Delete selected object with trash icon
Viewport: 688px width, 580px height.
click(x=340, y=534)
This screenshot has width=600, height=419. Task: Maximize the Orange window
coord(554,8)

* * *

▸ **Work to complete**
From the line holding "Viewport: 688px width, 580px height." to the last line of the entries above, restate each line exactly; include both ends and omit everything else.

▸ **Solution for this task**
Viewport: 688px width, 580px height.
click(x=340, y=534)
This screenshot has width=600, height=419. Task: Maximize the Orange window
coord(554,8)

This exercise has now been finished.